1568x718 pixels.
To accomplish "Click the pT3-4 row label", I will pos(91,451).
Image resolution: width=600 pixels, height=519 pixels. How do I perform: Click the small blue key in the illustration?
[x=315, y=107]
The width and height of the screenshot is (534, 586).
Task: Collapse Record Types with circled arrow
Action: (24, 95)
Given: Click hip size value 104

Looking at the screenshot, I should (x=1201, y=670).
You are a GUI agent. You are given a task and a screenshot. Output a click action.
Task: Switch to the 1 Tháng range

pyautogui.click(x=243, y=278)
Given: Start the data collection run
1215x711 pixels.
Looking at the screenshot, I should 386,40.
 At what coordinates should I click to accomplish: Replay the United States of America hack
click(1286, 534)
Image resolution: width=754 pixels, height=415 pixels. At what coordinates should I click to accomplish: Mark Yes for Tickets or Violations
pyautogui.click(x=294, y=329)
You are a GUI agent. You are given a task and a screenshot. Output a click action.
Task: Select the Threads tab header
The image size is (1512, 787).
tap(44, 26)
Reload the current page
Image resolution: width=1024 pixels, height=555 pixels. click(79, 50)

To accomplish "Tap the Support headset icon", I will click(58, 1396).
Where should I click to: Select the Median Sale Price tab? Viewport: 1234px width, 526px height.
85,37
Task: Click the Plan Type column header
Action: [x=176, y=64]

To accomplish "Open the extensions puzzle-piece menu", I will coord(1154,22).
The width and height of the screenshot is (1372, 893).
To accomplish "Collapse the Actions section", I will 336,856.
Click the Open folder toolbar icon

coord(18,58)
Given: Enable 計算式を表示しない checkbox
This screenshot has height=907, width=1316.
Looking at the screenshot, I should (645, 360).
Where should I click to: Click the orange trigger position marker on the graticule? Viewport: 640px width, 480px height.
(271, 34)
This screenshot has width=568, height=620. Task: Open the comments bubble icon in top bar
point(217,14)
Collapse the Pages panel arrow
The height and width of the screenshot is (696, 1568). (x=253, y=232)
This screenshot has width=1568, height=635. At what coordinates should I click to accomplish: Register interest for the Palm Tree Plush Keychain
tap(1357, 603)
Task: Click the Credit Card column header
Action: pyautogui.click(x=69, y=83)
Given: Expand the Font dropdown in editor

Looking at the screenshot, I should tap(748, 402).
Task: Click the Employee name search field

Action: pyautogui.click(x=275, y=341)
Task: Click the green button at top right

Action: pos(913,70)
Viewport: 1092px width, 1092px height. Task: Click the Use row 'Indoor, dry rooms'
************
### How to complete this task
Print all the lines exactly as they occur in the listing.

### Answer for this exercise
1568x718 pixels.
To accomplish "Click the pT3-4 row label", I will pos(91,451).
Image resolution: width=600 pixels, height=519 pixels. How do I perform: Click the small blue key in the illustration?
[x=315, y=107]
The width and height of the screenshot is (534, 586).
Task: Collapse Record Types with circled arrow
Action: (24, 95)
Given: Click hip size value 104

Looking at the screenshot, I should (x=1201, y=670).
You are a GUI agent. You are given a task and a screenshot. Output a click action.
Task: Switch to the 1 Tháng range

pyautogui.click(x=243, y=278)
Given: Start the data collection run
1215x711 pixels.
Looking at the screenshot, I should 386,40.
 At what coordinates should I click to accomplish: Replay the United States of America hack
click(1286, 534)
Image resolution: width=754 pixels, height=415 pixels. At what coordinates should I click to accomplish: Mark Yes for Tickets or Violations
pyautogui.click(x=294, y=329)
You are a GUI agent. You are given a task and a screenshot. Output a click action.
Task: Select the Threads tab header
The image size is (1512, 787).
tap(44, 26)
Reload the current page
Image resolution: width=1024 pixels, height=555 pixels. click(79, 50)

To accomplish "Tap the Support headset icon", I will click(58, 1396).
Where should I click to: Select the Median Sale Price tab? Viewport: 1234px width, 526px height.
85,37
Task: Click the Plan Type column header
Action: [x=176, y=64]

To accomplish "Open the extensions puzzle-piece menu", I will coord(1154,22).
The width and height of the screenshot is (1372, 893).
To accomplish "Collapse the Actions section", I will 336,856.
Click the Open folder toolbar icon

coord(18,58)
Given: Enable 計算式を表示しない checkbox
This screenshot has height=907, width=1316.
Looking at the screenshot, I should (645, 360).
Where should I click to: Click the orange trigger position marker on the graticule? Viewport: 640px width, 480px height.
(271, 34)
This screenshot has width=568, height=620. Task: Open the comments bubble icon in top bar
point(217,14)
Collapse the Pages panel arrow
The height and width of the screenshot is (696, 1568). (x=253, y=232)
This screenshot has width=1568, height=635. At what coordinates should I click to accomplish: Register interest for the Palm Tree Plush Keychain
tap(1357, 603)
Task: Click the Credit Card column header
Action: pyautogui.click(x=69, y=83)
Given: Expand the Font dropdown in editor

Looking at the screenshot, I should tap(748, 402).
Task: Click the Employee name search field

Action: pyautogui.click(x=275, y=341)
Task: Click the green button at top right

Action: pos(913,70)
Viewport: 1092px width, 1092px height. Task: Click the Use row 'Indoor, dry rooms'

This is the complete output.